La vérité des médecins – en trois versions

Zu guter Letzt
Édition
2021/05
DOI:
https://doi.org/10.4414/bms.2021.19506
Bull Med Suisses. 2021;102(05):196

Affiliations
Prof. Dr méd., membre de la rédaction

Publié le 02.02.2021

«Toute vérité n’est pas bonne à dire»: ce proverbe français du XIIIe siècle s’appliquait pleinement quand j’étais assistant et quand on diagnostiquait une maladie incurable comme le cancer: il ne fallait surtout pas communiquer le diagnostic au patient, mais de pré­férence à la famille. Ou au chef du clan: c’est ce qui s’est passé lorsque nous avions pris en charge un Rom et que toute la tribu, menaçante, s’était installée dans la cour de l’hôpital. Aujourd’hui, il est de notre devoir d’informer les patients et déjà les étudiants apprennent comment communiquer une mauvaise nouvelle. Mais il y a encore beaucoup de régions dans le monde où il n’est pas coutume d’informer les patients. Les soins, y compris l’information, sont l’affaire de la famille ou du clan. En être conscient est important lorsque nous avons à traiter des patients d’autres origines.
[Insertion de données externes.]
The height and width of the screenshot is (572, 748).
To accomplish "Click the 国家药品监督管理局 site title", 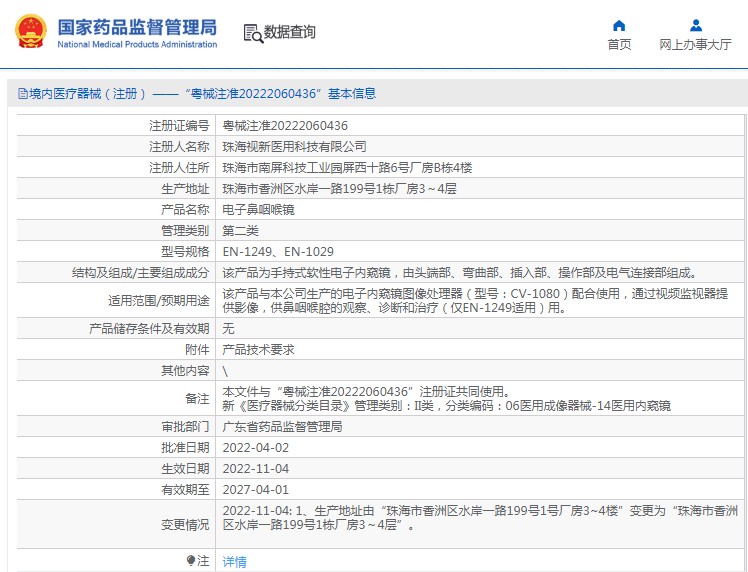I will pos(136,26).
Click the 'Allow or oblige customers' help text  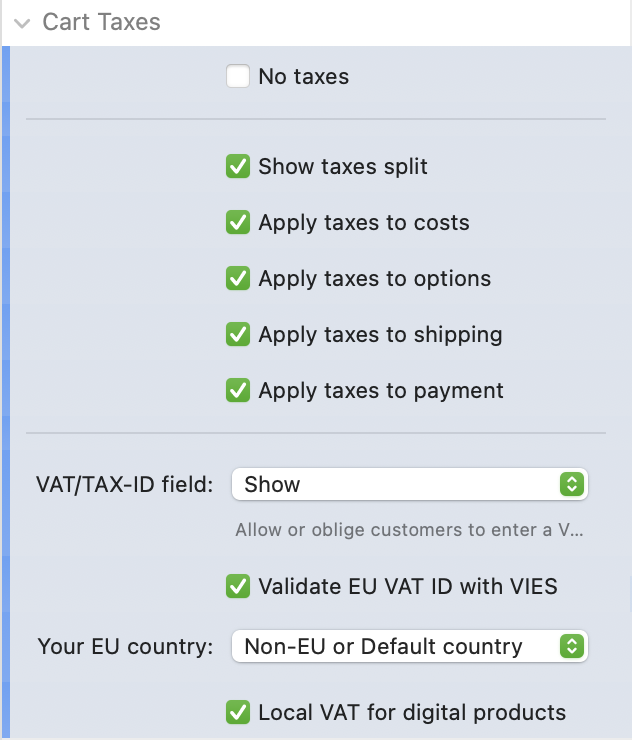408,530
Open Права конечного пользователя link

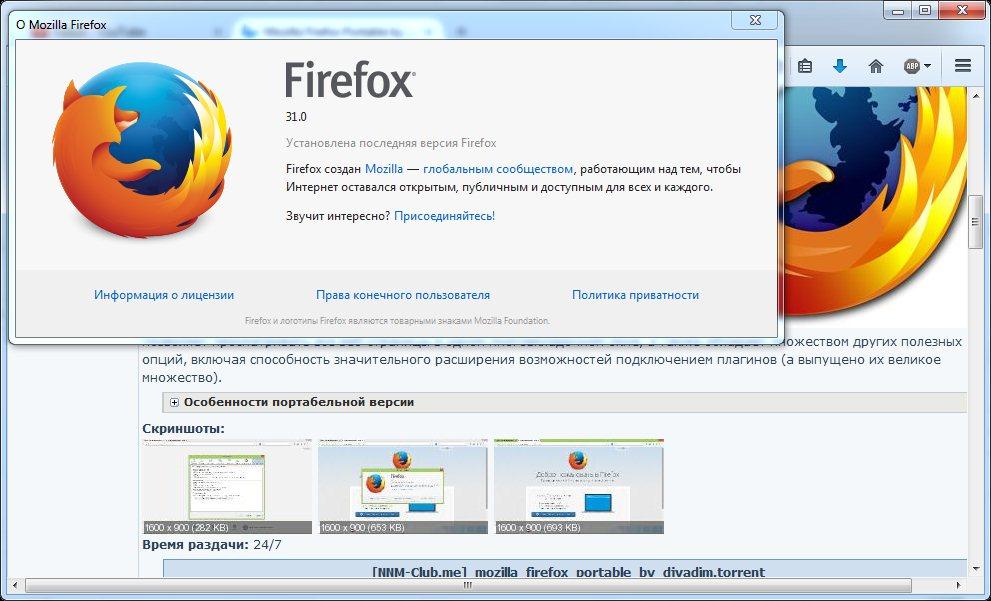[403, 294]
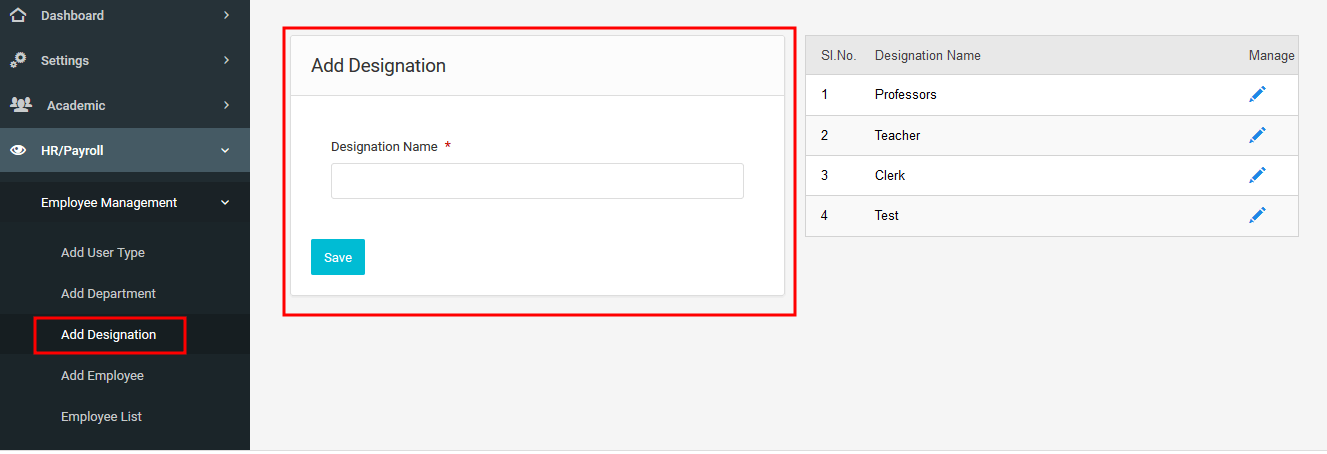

Ainsi, bien qu’il soit évident chez nous, le devoir de «dire toute vérité» doit être adapté au contexte social et culturel du patient. Mais admettons que, même chez nous, dire toute vérité n’est pas toujours évident. Par exemple, énoncer tous les possibles effets secondaires d’un médicament ne pourrait-il pas enlever l’effet positif attendu par le patient – l’effet placebo – et donc être malfaisant? Ethique et déontologie sont quelques fois difficiles à concilier…
«Von jeder Wahrheit ist das Gegenteil ebenso wahr» (Hermann Hesse, Siddhartha). Un jour, un confrère est venu dans mon bureau pour me demander de biffer le diagnostic de syphilis de son dossier électronique de l’hôpital. Il jugeait que le VDRL effectué lors d’un ancien séjour était un faux positif. Mais rayer un fait d’un dossier médical électronique est tout aussi difficile que de supprimer une photo accablante de Facebook! Que faire si la «vérité» du dossier ne correspondait pas à la «vérité» du patient? Les notes dans les dossiers in­formatiques sont permanentes et immuables, pendant que la mémoire des êtres humains change avec le temps: leur vérité évolue. De plus, notre vérité s’appuie sur des bases scientifiques qui ne sont pas d’emblée intelligibles pour le patient. Il est d’autant plus important, quand on est en face d’un nouveau ­patient, par exemple aux urgences, de réaliser en premier lieu une anamnèse personnelle approfondie. Elle réveillera la mémoire du patient et révélera sa vérité. On pourra ensuite la comparer avec l’autre vérité, celle du dossier médical.
«Toute vérité n’est pas bonne à dire, ni bonne à croire» (Pierre Augustin Caron de Beaumarchais, Le Mariage de Figaro, 1784). La section Courrier du BMS est l’endroit où les médecins peuvent librement exprimer leurs préoccupations ou émettre leurs propositions pour un monde meilleur. Dernièrement, un problème est cependant apparu avec des lettres de lecteurs et lectrices: que faire si certains confrères déforment la vérité et écrivent ce qu’on appelle ­aujourd’hui des fake news en imitant des auteurs illustres? Apparemment, l’épidémie de la Covid-19 s’est révélée être une bonne occasion. Comment réagir si un confrère écrit des phrases comme: «L’épidémie Covid-19 n’est autre qu’une grippette», «Le test PCR n’est pas spécifique pour le SARS-CoV-2» ou «Peut-on parler d’infection quand il n’y a pas de symptômes?». S’il compare ce virus aux «staphylocoques colonisant un pied diabétique»? Ou s’il prétend que «la pandémie» (entre guillemets!) est derrière nous? Pour le moment, la population a encore beaucoup confiance en notre profession. Pour ne pas la perdre, tout médecin a le devoir de ­peser ses paroles et de se baser sur des données scientifiques.
Ceci ne veut pas dire, chers collègues, qu’il n’est pas permis ou même souhaité que vous vidiez votre sac et écriviez une lettre à l’éditeur pour critiquer nos autorités fédérales et cantonales concernant leur façon de combattre la Covid-19, si vous avez de bons ­arguments! Car il y en a.